Start of RECORD EXTRACTS
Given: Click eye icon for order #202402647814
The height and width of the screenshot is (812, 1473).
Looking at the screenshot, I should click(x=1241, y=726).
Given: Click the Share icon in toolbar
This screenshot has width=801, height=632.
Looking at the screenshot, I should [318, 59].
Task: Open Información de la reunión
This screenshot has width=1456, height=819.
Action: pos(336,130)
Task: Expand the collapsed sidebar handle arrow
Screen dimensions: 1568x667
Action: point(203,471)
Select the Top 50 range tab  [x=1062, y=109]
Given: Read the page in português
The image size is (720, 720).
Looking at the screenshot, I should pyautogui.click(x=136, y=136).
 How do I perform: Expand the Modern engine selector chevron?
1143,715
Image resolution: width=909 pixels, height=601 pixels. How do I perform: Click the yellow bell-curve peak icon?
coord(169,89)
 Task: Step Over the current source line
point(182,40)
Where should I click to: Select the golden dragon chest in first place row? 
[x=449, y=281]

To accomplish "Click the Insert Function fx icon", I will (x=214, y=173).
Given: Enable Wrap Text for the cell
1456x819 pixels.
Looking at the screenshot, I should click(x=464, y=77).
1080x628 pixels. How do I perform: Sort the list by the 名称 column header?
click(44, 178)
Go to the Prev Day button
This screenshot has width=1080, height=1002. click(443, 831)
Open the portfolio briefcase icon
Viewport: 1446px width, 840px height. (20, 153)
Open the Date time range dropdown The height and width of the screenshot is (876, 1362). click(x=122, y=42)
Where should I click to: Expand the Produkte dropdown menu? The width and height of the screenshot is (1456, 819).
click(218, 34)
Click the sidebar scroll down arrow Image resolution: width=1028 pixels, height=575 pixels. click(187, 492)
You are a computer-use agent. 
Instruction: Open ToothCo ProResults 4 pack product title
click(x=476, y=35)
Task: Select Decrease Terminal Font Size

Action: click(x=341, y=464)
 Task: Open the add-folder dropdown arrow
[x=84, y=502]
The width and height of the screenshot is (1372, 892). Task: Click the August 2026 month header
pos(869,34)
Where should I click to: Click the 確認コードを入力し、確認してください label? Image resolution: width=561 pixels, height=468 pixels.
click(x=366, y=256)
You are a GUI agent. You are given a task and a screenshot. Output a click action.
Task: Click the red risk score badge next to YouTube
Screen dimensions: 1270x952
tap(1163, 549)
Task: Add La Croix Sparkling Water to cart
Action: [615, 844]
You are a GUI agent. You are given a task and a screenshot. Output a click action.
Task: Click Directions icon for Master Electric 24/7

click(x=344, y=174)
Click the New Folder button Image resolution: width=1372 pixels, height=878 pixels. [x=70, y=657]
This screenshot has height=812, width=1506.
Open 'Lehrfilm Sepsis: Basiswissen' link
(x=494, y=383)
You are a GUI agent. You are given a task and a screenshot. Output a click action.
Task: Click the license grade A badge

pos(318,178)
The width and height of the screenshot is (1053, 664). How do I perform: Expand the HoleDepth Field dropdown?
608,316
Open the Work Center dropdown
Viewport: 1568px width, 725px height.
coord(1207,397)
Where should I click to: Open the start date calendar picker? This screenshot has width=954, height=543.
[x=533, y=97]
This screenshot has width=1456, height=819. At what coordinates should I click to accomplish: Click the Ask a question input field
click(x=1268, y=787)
End of RECORD EXTRACTS
TASK DESCRIPTION
Copy every item above line for line, keeping each character, number, and mark the same.

OUTPUT FOR THIS TASK
Given: Click eye icon for order #202402647814
The height and width of the screenshot is (812, 1473).
Looking at the screenshot, I should click(x=1241, y=726).
Given: Click the Share icon in toolbar
This screenshot has width=801, height=632.
Looking at the screenshot, I should [318, 59].
Task: Open Información de la reunión
This screenshot has width=1456, height=819.
Action: pos(336,130)
Task: Expand the collapsed sidebar handle arrow
Screen dimensions: 1568x667
Action: point(203,471)
Select the Top 50 range tab  [x=1062, y=109]
Given: Read the page in português
The image size is (720, 720).
Looking at the screenshot, I should pyautogui.click(x=136, y=136).
 How do I perform: Expand the Modern engine selector chevron?
1143,715
Image resolution: width=909 pixels, height=601 pixels. How do I perform: Click the yellow bell-curve peak icon?
coord(169,89)
 Task: Step Over the current source line
point(182,40)
Where should I click to: Select the golden dragon chest in first place row? 
[x=449, y=281]

To accomplish "Click the Insert Function fx icon", I will (x=214, y=173).
Given: Enable Wrap Text for the cell
1456x819 pixels.
Looking at the screenshot, I should click(x=464, y=77).
1080x628 pixels. How do I perform: Sort the list by the 名称 column header?
click(44, 178)
Go to the Prev Day button
This screenshot has width=1080, height=1002. click(443, 831)
Open the portfolio briefcase icon
Viewport: 1446px width, 840px height. (20, 153)
Open the Date time range dropdown The height and width of the screenshot is (876, 1362). click(x=122, y=42)
Where should I click to: Expand the Produkte dropdown menu? The width and height of the screenshot is (1456, 819).
click(218, 34)
Click the sidebar scroll down arrow Image resolution: width=1028 pixels, height=575 pixels. click(187, 492)
You are a computer-use agent. 
Instruction: Open ToothCo ProResults 4 pack product title
click(x=476, y=35)
Task: Select Decrease Terminal Font Size

Action: click(x=341, y=464)
 Task: Open the add-folder dropdown arrow
[x=84, y=502]
The width and height of the screenshot is (1372, 892). Task: Click the August 2026 month header
pos(869,34)
Where should I click to: Click the 確認コードを入力し、確認してください label? Image resolution: width=561 pixels, height=468 pixels.
click(x=366, y=256)
You are a GUI agent. You are given a task and a screenshot. Output a click action.
Task: Click the red risk score badge next to YouTube
Screen dimensions: 1270x952
tap(1163, 549)
Task: Add La Croix Sparkling Water to cart
Action: [615, 844]
You are a GUI agent. You are given a task and a screenshot. Output a click action.
Task: Click Directions icon for Master Electric 24/7

click(x=344, y=174)
Click the New Folder button Image resolution: width=1372 pixels, height=878 pixels. [x=70, y=657]
This screenshot has height=812, width=1506.
Open 'Lehrfilm Sepsis: Basiswissen' link
(x=494, y=383)
You are a GUI agent. You are given a task and a screenshot. Output a click action.
Task: Click the license grade A badge

pos(318,178)
The width and height of the screenshot is (1053, 664). How do I perform: Expand the HoleDepth Field dropdown?
608,316
Open the Work Center dropdown
Viewport: 1568px width, 725px height.
coord(1207,397)
Where should I click to: Open the start date calendar picker? This screenshot has width=954, height=543.
[x=533, y=97]
This screenshot has width=1456, height=819. At what coordinates should I click to accomplish: Click the Ask a question input field
click(x=1268, y=787)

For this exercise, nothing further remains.